Wer es dennoch versucht wird möglicherweise positiv überrascht und lernt dazu noch in der Vorweihnachtszeit, eigenen Vorurteilen kritischer gegenüber zu stehen. Wäre das nicht schön?

Viel Literatur, wenig Predigt!

Tatsächlich sind die meisten der sieben Narnia-Bücher gute, auch überdurchschnittlich gut geschriebene, Kinderliteratur. Gewiss, es gibt gerade in den späteren Werken Elemente der Predigt (so etwa in The Silver Chair einen langen „neoplatonischen“ Dialog über die Realität menschlicher Erfahrung und Wahrnehmung) und es gibt Momente, die auch überzeugte christliche Leser, gerade sofern sie Eltern sind, stutzen machen sollten. So etwa wenn es in Prince Caspian als das natürlichste der Welt erklärt wird, dass es richtiger sei den Ideen der kleinen Lucy zu folgen, die der nur ihr sichtbare Aslan ihr einflüstert, als dem Verständnis von Narnia, dass die älteren Geschwister im ersten Band gewonnen haben. Innerhalb der Welt Narnias ist das aber letztendlich schlüssig, und ob man es problematischer findet als die in Michael Endes Momo beschworene Gemeinschaftlichkeit des Kleinstädtischen und die Ablehnung alles Künstlichen, hängt wohl stark davon ab, welcher Weltanschauung man anhängt.

In jedem Fall: Meist herrscht bei Lewis das Primat der Literatur, Moral wird durch Darstellung vermittelt, nicht durch plumpe Propaganda, und das wiederum hebt ihn schon deutlich ab von den meisten Kinderbuchautoren. Man denke da nur an Dumble-bores schreckliche Monologe in Harry Potter.

Zwei Anfänge & Michael Ende

Werfen wir doch einmal einen vergleichenden Blick in die ersten Kapitel von Die Chroniken von Narnia und Michael Endes Die unendliche Geschichte. Sowas kann erhellend sein.

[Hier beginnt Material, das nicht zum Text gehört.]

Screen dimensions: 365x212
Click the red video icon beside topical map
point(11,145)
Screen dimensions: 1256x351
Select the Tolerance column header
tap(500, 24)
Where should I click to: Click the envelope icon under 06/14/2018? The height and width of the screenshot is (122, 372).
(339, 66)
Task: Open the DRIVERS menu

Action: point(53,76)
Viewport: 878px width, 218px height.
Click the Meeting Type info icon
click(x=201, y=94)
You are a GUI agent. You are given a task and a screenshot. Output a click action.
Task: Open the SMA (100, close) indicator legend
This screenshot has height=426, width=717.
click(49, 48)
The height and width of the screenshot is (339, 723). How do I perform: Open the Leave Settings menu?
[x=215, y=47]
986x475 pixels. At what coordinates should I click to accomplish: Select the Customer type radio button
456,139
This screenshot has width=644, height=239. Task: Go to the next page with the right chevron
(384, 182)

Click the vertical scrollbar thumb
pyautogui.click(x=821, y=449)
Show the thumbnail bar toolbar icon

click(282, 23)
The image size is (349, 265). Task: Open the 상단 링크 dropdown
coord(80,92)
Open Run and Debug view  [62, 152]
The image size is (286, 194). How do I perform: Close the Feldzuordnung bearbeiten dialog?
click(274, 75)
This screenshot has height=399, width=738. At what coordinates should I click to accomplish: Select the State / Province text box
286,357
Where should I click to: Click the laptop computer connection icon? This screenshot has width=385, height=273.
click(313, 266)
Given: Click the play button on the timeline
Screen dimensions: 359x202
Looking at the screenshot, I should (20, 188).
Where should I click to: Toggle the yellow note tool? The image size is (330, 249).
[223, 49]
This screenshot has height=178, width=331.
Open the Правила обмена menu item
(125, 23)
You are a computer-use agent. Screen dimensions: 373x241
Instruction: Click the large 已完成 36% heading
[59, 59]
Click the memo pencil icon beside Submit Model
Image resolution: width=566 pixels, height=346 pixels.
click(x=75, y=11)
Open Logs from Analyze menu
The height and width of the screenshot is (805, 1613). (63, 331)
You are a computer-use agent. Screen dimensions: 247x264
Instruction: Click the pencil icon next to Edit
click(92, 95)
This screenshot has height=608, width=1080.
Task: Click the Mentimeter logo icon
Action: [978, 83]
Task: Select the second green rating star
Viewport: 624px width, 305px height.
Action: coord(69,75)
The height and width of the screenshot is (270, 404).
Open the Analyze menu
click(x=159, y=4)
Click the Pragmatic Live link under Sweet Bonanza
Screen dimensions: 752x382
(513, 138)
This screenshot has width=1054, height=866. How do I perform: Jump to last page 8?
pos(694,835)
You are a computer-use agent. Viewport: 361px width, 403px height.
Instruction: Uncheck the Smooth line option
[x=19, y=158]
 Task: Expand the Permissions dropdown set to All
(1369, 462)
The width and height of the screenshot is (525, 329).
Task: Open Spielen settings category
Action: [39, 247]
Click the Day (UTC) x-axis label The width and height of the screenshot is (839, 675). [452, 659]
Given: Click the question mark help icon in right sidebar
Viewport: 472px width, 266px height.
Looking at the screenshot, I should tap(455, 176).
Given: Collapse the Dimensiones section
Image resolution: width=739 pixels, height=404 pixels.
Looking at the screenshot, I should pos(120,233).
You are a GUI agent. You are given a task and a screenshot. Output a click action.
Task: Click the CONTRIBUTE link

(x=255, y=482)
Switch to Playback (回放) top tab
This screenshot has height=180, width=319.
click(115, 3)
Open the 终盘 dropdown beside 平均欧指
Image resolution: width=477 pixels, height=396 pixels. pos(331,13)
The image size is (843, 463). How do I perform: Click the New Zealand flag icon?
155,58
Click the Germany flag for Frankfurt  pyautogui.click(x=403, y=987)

Geradezu vor den Kopf stößt den Leser Ende in seinem Roman gleich zu Anfang, mit seiner spezifischen Weltsicht: Wie anstrengend, laut und respektlos die Jugend von heute sei erfährt man da von Herrn Koriander, und Widerworte von Bastian gibt es nur in die erwachsene Herablassung bestätigender Weise: Es seien ja immerhin nicht alle Kinder so. Später werden dann alle Register jenes anstrengenden „sei du selbst, aber die beste Version deiner selbst“ gezogen, die Kinder schon im Kindergarten hassen lernen durften, trotz stellenweise sehr fantasievoller Passagen ist die gesamte Unendliche Geschichte am Ende wenig mehr als die fortwährende Bestätigung einer urerwachsenen Weltsicht, was eine glückliche Kindheit sei und wie sich Kinder „frei“ entwickeln sollten.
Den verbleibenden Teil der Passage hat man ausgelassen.